A strange panic gripped me from the moment I got off the train. Here we were, the 4 of us, willingly subjecting ourselves to the brutal, freezer-burned logic of Harbin.
It was cold and the train was early. I’ve been riding trains in China since 2003 and I have never been early before. It was 7 am and I was scared.What hellish portent is this, what fresh hell has us getting here early? Nothing good could possibly be happening.
I was worried that Nick and Marco could see the fear in my eyes. With Edoardo, there was nothing to worry about. Edoardo lived here and knows all too well the spiky-ice tinged touch of the beast that insistently pulls you down. He was also very afraid.
I lived in Harbin from 2004 to 2005. Mostly I drank, studied Chinese and tried to avoid the beastial violence. I watched a bartender crack open a Canadian’s head with a bottle of vodka and a pack of Sino-Russian whores beat the piss out of a mildly deranged British girl.
So let’s get something straight. If you choose to live in Harbin and stay for longer then it takes to learn Chinese passably, there is something seriously wrong with you. Maybe you are running away from something terrible or maybe you love to sin, but living in Harbin is an exercise in letting the beast consume you. Hell, maybe that’s a good thing. Sometimes the beast’s claws are inviting enough and Christ knows I’ve felt his tickle.
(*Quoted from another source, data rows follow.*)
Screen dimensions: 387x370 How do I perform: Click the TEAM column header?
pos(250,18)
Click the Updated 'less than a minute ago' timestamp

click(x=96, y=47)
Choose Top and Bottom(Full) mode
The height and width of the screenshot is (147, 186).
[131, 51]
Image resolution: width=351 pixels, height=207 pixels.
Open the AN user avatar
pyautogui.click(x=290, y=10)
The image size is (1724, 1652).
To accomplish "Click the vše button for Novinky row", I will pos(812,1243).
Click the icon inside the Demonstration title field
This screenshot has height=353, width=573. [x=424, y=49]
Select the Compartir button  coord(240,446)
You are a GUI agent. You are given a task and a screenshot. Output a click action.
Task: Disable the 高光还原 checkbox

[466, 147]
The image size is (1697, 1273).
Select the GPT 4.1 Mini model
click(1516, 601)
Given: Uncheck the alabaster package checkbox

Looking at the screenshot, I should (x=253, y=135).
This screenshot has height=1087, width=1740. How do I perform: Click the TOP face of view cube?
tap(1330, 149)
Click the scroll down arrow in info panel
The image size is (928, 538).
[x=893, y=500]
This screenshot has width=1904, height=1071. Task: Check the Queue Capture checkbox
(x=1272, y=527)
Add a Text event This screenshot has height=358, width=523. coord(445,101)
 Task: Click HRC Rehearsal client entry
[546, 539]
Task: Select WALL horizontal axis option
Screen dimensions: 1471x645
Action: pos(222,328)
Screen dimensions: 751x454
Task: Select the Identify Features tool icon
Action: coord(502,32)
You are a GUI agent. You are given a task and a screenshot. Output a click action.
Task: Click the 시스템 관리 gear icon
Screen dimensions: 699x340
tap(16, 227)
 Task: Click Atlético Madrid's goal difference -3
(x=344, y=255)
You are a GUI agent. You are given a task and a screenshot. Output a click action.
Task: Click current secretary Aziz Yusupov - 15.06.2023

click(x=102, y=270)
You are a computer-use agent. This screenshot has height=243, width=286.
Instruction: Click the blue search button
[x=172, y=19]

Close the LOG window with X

Harbin is the only place in China that is growing downwards. Everywhere else in China you’re struck by the buildings reaching ever taller, ever higher. But in Harbin, the best way for the locals to engage in their favorite orgy–rent seeking and corruption–has been to build a “subway.” Well they’ve been building it for years and the only evidence of progress are giant craters in the Earth that are literally money pits. At night maybe they suck your soul down to someplace deeper and darker.
We went to Harbin to play a show and we did play a show. Sort of. The gig was held in this strange Russo-Chinese disco complex called Box Town, which is basically a Harbin version of Epcot Center, with SIN replacing culture as its Raison d’être. Box Town included a disco prosaically named Box, a fake Irish Pub called Dox and a concert venue called Rox. All that’s missing is a gay bar called Cox. I’m sure they’ll get to it.
Not There’s show went down at Rox, which was more like a big festering concrete bunker than a venue. It was strewn with all sorts of garbage and tables were set up akimbo. There were very few amplifiers. There were no working monitors. I have no idea what we sounded like and I don’t really care. It was beautiful playing unheard notes into the post-apocalyptic void. At least we weren’t torn to shreds by an angry mob, which is always a possibility in Harbin.
There were other bands on the bill, each of them featuring at least one foreigner. Each band represented a specific style that was popular whenever the resident foreign expert moved to Harbin. There was a jam band. There was a Good Charlotte Style Band. There was also a blues band where every solo was preempted by a band member yelling solo.
The music and people in Harbin are frozen, like DNA in Jurassic Park, in Amber. You are what you bring with you. There is no progression and nothing improves. There is only a continues reiteration of your past, echoing in a vast, cold-grey chamber. For the guy that looked like Good Charlotte, I’m sure Good Charlotte are still the coolest thing in the world.
In Harbin we drank soup with the beast. Where the beast lives, there is no culture, only fake Russian trifles and the crumbling remains of the state-sponsored economy. There is no higher ground, only the past dragging you further and further down.
I’m glad we brought a very long spoon.